Between 1776 and 1789, 8 American states adopted a constitution with a
law of the land clause. The first constitutional provision with a
due process clause was the federal Bill of Rights, approved in
1791. In the United States, therefore, due process has been a
constitutional right for over 200 years, and today almost every state
constitution, including Georgia’s, has either a due process clause or a
law of the land clause.
As interpreted by federal and state courts, due process mandates
fundamental fairness. When government agents investigate crime,
when they prosecute or try someone for crime, or when (irrespective of
whether any alleged crimes have been committed) government agents
otherwise impinge upon an individual’s freedom or property for any
reason whatever, those agents must act in a fundamentally fair
manner. In judicial proceedings between the government and
individuals, fundamental fairness means that the individual must be
given adequate notice of the proceedings and ample opportunity to be
heard and present his or her side of the case, and that the court’s
judgment must be an impartial decision based on the evidence.

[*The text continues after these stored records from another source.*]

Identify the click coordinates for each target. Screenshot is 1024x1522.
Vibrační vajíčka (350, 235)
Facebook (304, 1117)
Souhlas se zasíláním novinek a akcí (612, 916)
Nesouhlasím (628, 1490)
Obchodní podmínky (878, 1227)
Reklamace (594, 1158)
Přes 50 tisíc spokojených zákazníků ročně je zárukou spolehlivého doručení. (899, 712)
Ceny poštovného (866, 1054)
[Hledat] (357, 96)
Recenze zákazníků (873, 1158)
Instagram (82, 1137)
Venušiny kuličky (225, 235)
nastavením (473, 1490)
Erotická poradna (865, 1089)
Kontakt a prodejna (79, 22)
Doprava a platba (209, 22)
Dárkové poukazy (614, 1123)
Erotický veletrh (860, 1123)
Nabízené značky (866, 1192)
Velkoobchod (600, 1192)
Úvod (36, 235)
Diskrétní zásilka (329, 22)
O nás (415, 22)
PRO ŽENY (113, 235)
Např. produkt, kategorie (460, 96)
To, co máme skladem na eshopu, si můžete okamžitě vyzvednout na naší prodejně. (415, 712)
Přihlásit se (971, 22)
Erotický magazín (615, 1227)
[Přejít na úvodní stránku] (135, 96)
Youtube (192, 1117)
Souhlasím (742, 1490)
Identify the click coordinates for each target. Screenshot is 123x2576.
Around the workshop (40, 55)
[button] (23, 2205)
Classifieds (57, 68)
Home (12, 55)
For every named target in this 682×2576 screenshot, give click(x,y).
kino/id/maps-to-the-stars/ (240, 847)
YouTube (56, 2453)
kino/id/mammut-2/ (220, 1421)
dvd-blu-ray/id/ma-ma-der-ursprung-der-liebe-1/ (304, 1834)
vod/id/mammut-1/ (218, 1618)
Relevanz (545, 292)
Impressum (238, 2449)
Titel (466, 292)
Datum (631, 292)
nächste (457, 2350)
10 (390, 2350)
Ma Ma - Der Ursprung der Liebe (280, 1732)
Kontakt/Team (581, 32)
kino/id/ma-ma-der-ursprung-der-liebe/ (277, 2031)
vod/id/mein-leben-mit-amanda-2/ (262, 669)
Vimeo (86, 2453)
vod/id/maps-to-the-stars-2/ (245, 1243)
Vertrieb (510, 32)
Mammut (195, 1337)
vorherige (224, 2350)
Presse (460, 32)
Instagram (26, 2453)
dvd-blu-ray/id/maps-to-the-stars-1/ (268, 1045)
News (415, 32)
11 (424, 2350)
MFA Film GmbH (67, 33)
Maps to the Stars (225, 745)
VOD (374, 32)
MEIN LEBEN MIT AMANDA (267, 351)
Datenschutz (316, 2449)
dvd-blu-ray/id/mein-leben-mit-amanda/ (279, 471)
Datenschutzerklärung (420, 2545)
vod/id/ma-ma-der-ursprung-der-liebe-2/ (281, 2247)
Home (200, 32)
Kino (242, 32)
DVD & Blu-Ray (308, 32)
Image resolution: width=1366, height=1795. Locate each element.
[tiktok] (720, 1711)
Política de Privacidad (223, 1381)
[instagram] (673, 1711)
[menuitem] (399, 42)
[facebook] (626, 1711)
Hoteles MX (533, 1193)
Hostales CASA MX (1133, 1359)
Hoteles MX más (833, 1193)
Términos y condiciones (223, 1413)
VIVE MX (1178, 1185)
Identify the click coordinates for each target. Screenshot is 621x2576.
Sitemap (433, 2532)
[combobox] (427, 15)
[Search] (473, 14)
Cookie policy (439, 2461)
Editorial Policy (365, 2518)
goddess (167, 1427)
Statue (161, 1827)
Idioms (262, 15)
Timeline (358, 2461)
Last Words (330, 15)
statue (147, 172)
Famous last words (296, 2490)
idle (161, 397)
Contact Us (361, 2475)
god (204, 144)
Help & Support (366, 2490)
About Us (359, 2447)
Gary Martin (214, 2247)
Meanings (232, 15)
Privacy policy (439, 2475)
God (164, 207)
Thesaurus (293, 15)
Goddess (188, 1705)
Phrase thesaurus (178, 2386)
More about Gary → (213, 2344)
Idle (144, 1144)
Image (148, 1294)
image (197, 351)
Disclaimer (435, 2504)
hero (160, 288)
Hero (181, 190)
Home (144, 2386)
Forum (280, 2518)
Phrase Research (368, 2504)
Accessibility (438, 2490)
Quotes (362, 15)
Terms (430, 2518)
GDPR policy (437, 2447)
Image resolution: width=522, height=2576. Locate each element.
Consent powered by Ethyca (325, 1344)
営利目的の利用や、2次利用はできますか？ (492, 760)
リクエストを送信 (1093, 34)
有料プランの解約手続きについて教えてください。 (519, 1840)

Outside the courtroom, fundamental fairness means that the government
must not engage in conduct that shocks the conscience or that violates
elementary principles of liberty and justice. American courts
have therefore definitively held that due process prohibits police from
torturing or inflicting physical brutality upon citizens, and that a
confession extracted by torture or violence is inadmissible in court,
regardless of whether the confession is truthful. Because it bans
torture, due process is an incalculable right of inestimable
value. Due process makes barbarism by government unconstitutional.
The fairness required by due process of law is not static. What
was fair a century ago may very well no longer be deemed fair today;
and what is fair today may be deemed unfair in future times. Due
process therefore provides a flexible, evolving standard of
protection. As civilization progresses, as notions of humaneness
and decency become more developed, due process offers increasing
protections for the individual.
The establishment of the right to due process of law as a fundamental
human right is one of the greatest achievements of Western
society. The right to due process is, to paraphrase a U.S.
Supreme Court justice, “one of the great landmarks in man’s struggle to
make himself civilized.” It embodies the judgment that
governmental interference with individuals must be constrained by basic
notions of humanity and fair play. It repudiates the dangerous
view that the conduct of those wielding the power of the state is to be
judged according to a no-holds-barred approach.
Due process rights are, in the words of a Maine judge, among “our most
cherished and most important possessions. ... They are what we
live by and what we must continually fight for.”